Andy Roy Sian points out that an organisation’s acquisition of digital capabilities is not decided by the technology team alone. It is the collective call of the leadership, and the accountants, as gatekeepers of the funds, to have a say in the matter.
‘Without adequate understanding and appreciation of the subject, accountants may end up standing in the way of the successful execution of their organisations’ digital business transformation agenda,’ he says.
Learn and relearn
Gan says it is crucial for accountants to understand the technology and how it will shape the profession and audits.

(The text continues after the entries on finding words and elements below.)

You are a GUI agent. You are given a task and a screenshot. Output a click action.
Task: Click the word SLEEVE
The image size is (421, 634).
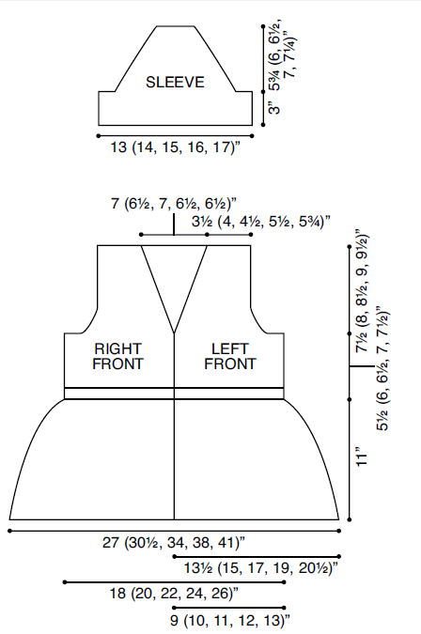coord(175,83)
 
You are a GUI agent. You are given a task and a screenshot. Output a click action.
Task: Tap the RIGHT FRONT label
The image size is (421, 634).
coord(117,356)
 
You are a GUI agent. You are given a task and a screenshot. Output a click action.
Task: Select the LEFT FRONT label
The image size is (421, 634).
coord(229,356)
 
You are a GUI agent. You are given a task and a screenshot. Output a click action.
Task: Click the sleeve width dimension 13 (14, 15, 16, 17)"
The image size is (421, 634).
coord(176,147)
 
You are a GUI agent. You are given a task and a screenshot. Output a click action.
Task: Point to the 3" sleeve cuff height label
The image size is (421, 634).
coord(274,109)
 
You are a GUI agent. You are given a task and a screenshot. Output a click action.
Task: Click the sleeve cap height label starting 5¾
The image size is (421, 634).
coord(282,55)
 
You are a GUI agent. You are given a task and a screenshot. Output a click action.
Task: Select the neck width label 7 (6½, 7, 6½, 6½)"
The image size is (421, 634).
coord(174,203)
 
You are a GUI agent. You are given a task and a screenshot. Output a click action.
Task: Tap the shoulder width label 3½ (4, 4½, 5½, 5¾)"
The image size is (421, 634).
coord(261,222)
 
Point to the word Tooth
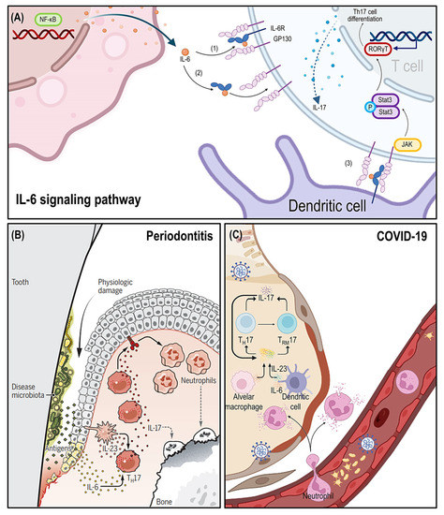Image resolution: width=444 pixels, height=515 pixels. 22,281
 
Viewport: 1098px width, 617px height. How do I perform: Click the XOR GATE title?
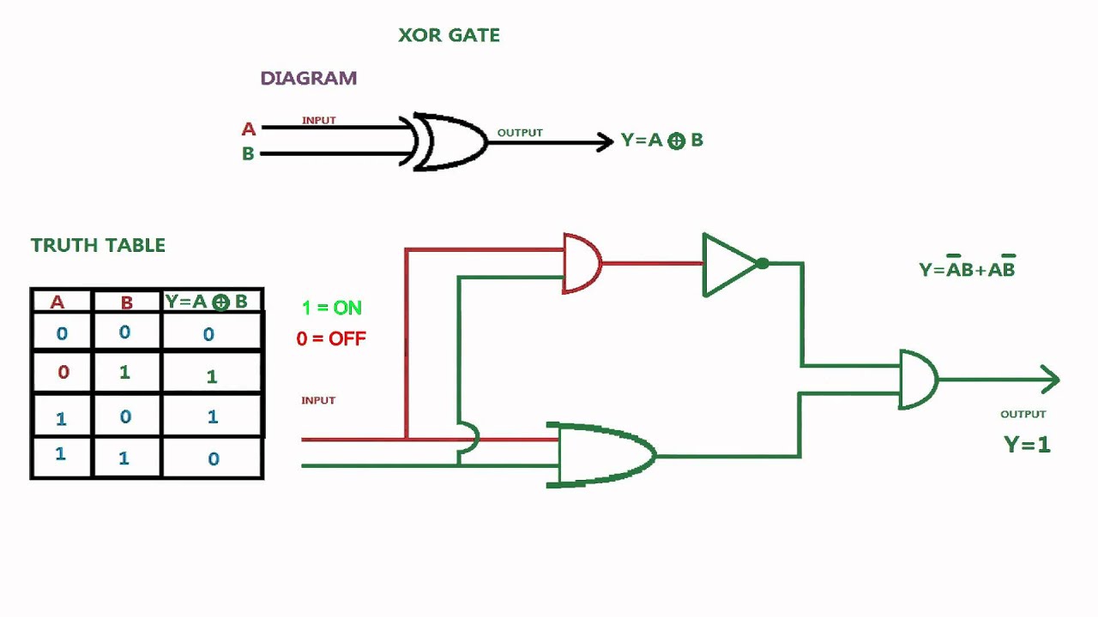point(449,35)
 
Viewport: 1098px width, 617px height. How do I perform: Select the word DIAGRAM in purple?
point(308,78)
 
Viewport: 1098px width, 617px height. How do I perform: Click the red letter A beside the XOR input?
point(249,129)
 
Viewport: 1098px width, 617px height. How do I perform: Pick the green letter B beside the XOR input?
point(248,154)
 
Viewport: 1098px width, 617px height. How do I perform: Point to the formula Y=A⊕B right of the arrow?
point(661,141)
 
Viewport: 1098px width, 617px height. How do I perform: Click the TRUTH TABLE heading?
point(98,245)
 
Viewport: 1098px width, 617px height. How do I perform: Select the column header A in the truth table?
point(57,302)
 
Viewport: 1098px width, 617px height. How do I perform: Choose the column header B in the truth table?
point(127,302)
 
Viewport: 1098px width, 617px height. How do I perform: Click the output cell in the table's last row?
point(213,458)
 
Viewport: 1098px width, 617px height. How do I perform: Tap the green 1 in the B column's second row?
point(125,373)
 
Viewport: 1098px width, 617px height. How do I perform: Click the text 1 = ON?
point(332,308)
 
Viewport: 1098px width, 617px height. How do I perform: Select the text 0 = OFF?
point(331,338)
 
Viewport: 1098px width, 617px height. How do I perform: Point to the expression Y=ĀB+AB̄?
point(967,269)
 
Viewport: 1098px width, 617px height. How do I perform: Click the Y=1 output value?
point(1027,445)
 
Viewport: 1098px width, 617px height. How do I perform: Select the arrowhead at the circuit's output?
point(1051,379)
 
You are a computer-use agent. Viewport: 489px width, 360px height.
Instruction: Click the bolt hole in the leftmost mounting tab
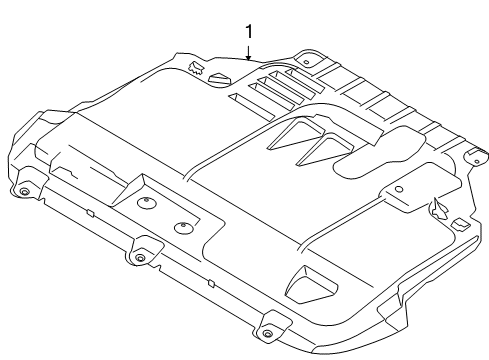pyautogui.click(x=21, y=191)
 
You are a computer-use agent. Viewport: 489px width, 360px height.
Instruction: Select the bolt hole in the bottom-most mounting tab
pyautogui.click(x=267, y=332)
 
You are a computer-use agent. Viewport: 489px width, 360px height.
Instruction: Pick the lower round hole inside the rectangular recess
pyautogui.click(x=181, y=228)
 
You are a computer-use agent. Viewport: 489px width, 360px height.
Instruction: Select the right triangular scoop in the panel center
pyautogui.click(x=318, y=150)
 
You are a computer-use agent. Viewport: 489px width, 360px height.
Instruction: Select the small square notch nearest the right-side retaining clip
pyautogui.click(x=458, y=222)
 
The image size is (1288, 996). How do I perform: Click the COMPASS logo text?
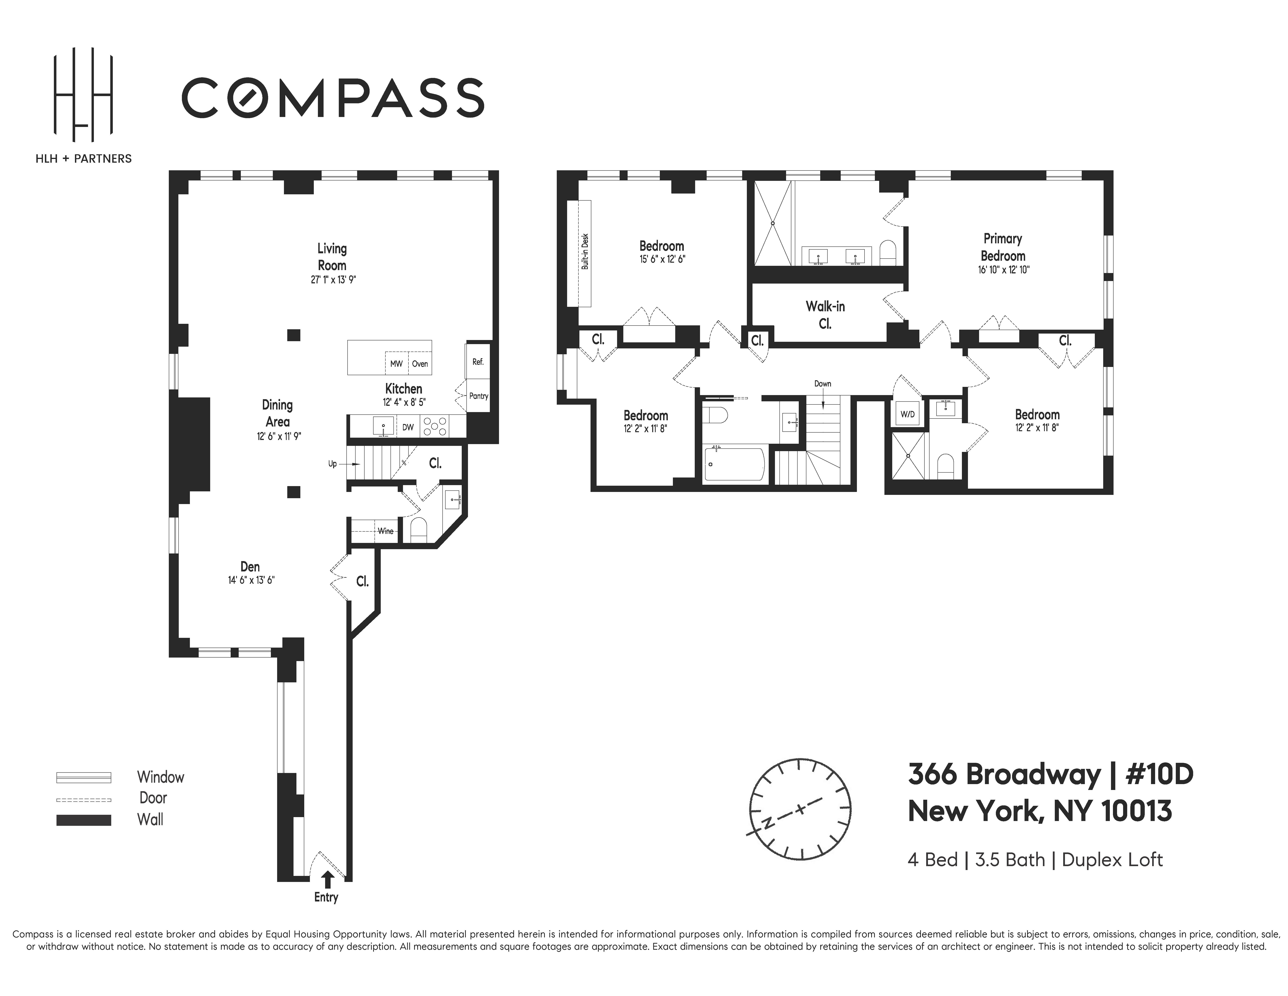coord(333,97)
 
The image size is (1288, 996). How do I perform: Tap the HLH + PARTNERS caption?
coord(83,159)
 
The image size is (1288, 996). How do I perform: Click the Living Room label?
coord(332,257)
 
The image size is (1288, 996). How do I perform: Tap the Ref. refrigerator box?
coord(478,362)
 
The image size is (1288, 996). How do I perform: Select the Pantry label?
coord(478,396)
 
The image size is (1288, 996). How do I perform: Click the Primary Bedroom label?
coord(1002,247)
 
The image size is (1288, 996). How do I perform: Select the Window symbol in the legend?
coord(84,777)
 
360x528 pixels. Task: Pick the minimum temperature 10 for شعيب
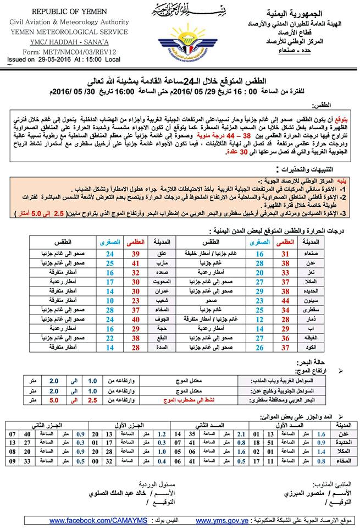(x=110, y=301)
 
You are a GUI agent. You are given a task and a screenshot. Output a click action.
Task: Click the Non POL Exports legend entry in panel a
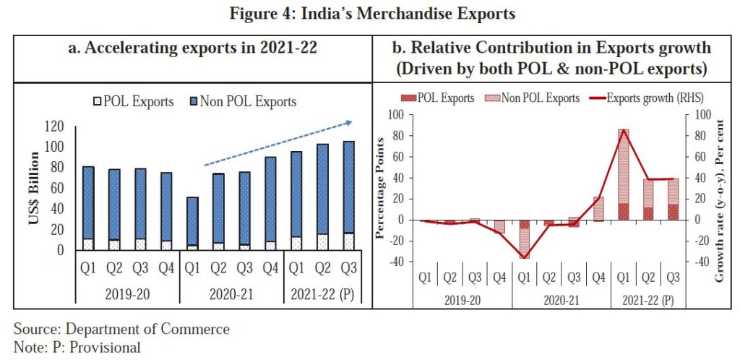[245, 101]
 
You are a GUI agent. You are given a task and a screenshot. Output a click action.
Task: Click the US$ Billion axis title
[34, 189]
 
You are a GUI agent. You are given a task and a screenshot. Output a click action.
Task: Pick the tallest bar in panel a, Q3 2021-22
[348, 195]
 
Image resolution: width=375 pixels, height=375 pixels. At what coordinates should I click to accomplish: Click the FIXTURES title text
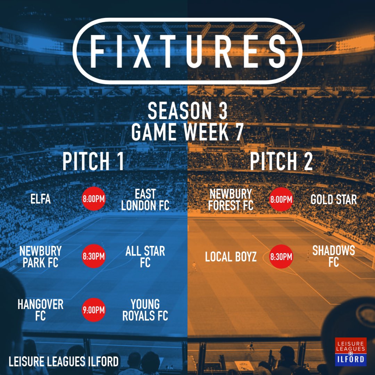[188, 51]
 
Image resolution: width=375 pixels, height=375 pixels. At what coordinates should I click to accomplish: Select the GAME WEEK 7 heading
[188, 132]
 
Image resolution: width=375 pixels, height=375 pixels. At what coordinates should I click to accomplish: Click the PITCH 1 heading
[93, 161]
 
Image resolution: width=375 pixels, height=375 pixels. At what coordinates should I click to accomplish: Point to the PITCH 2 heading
[281, 161]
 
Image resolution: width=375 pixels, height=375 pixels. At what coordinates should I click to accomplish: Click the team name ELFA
[40, 199]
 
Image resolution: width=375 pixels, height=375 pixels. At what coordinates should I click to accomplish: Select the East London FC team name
[145, 199]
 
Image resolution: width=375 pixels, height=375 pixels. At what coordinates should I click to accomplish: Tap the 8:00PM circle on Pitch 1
[93, 199]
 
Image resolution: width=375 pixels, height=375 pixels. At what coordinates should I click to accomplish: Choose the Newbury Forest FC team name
[231, 199]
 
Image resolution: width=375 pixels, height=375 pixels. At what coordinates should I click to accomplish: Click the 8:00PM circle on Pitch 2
[281, 199]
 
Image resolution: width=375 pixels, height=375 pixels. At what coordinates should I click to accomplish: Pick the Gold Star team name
[333, 199]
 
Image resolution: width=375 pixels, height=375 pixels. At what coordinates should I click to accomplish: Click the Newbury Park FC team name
[40, 257]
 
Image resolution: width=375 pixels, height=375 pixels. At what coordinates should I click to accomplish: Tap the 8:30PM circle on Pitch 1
[93, 257]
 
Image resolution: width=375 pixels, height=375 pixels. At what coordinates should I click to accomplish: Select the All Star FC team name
[145, 257]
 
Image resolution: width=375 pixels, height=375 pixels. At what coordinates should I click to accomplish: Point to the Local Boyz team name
[231, 257]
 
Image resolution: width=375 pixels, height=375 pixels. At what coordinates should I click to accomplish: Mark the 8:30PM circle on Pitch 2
[281, 257]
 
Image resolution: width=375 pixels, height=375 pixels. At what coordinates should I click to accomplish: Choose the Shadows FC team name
[333, 256]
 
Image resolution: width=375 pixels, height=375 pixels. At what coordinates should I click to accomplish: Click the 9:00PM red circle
[93, 310]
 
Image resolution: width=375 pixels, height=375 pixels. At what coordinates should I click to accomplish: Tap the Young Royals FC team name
[145, 310]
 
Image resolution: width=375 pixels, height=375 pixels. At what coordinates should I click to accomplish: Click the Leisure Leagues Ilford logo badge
[351, 351]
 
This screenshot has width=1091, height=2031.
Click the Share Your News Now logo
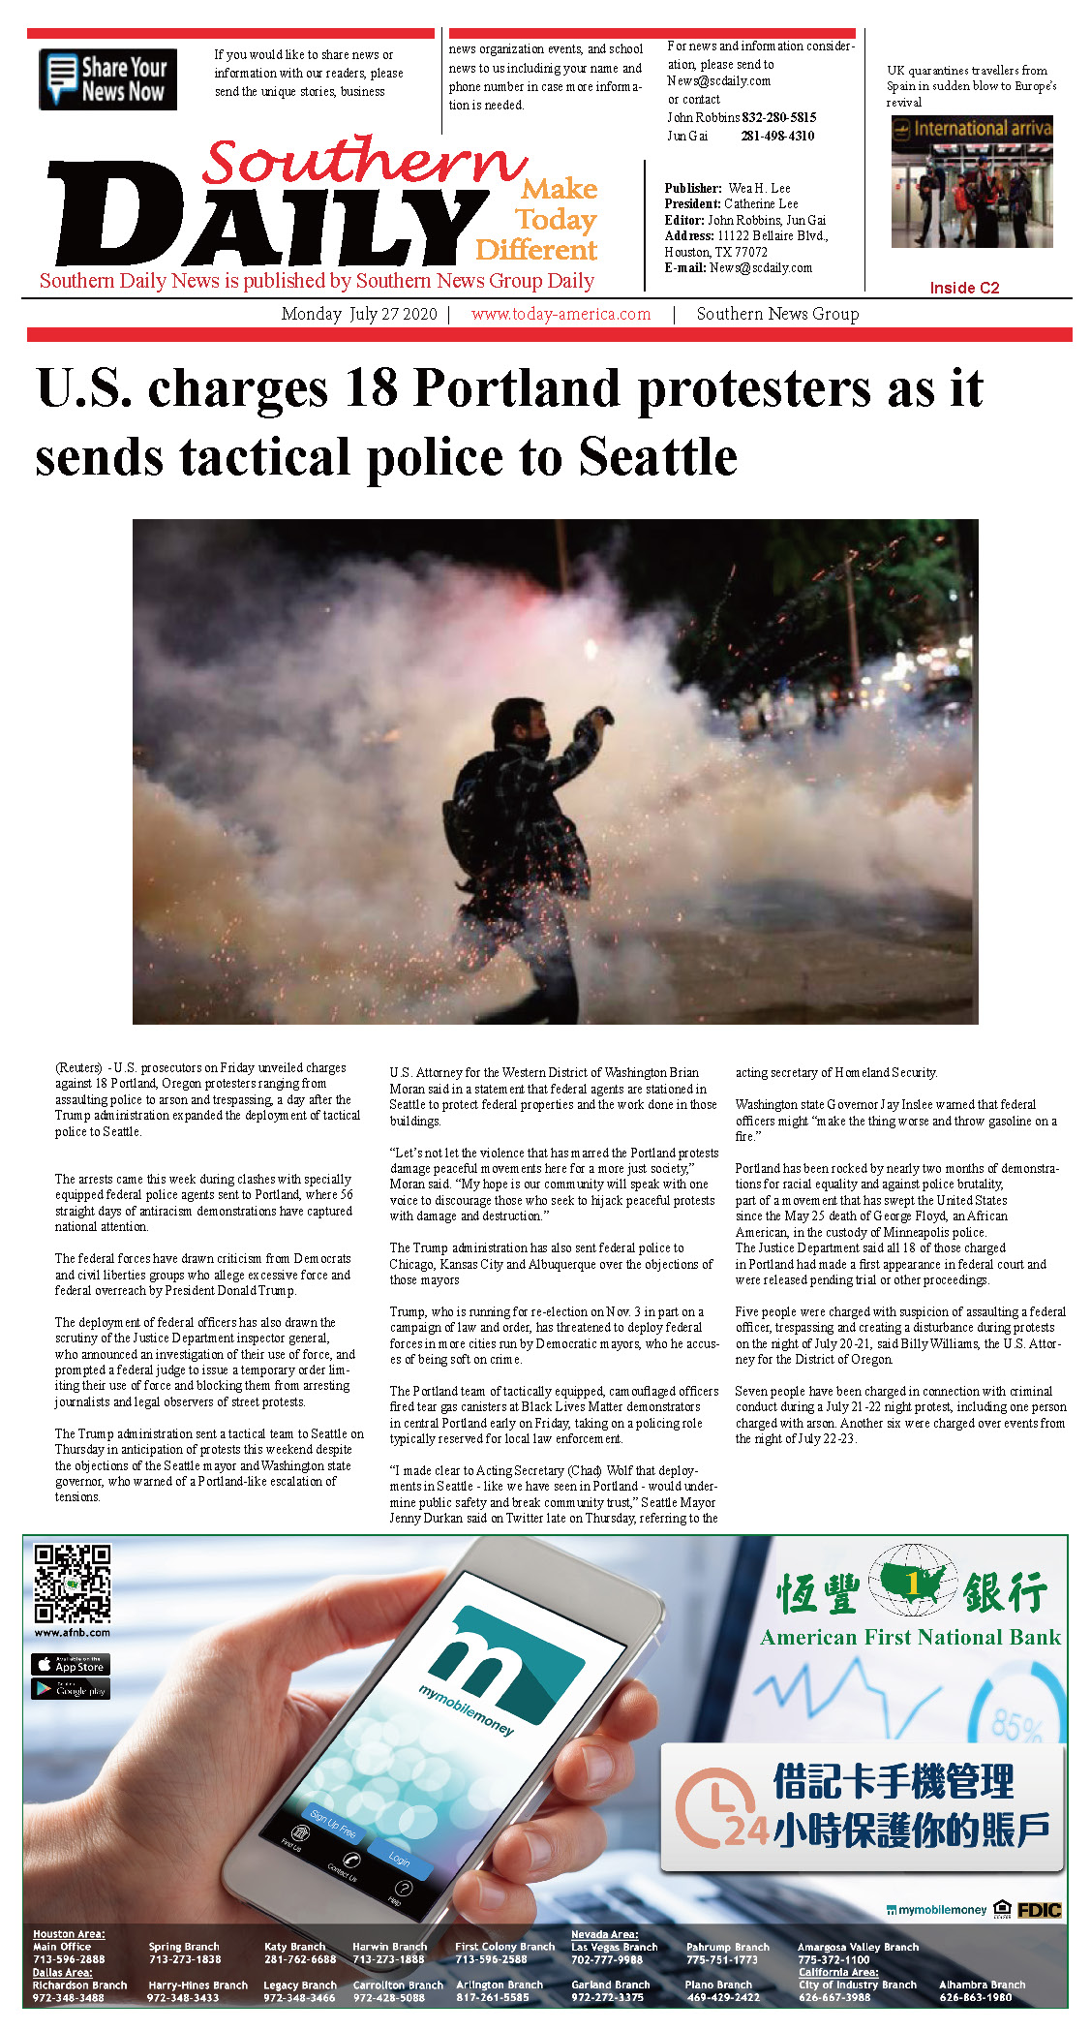107,79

For example, blockchain can present certain risks that revolve around system interoperability, auditability, control and collusion, data management and governance. Its transparency and accessibility can also change record-keeping and assurance practices.
‘Accountants need to be ready for all the possibilities that come with the implementation of this technology. It will definitely transform the landscape, as well as the job responsibilities. In short, the key is to learn, unlearn and relearn,’ Gan adds.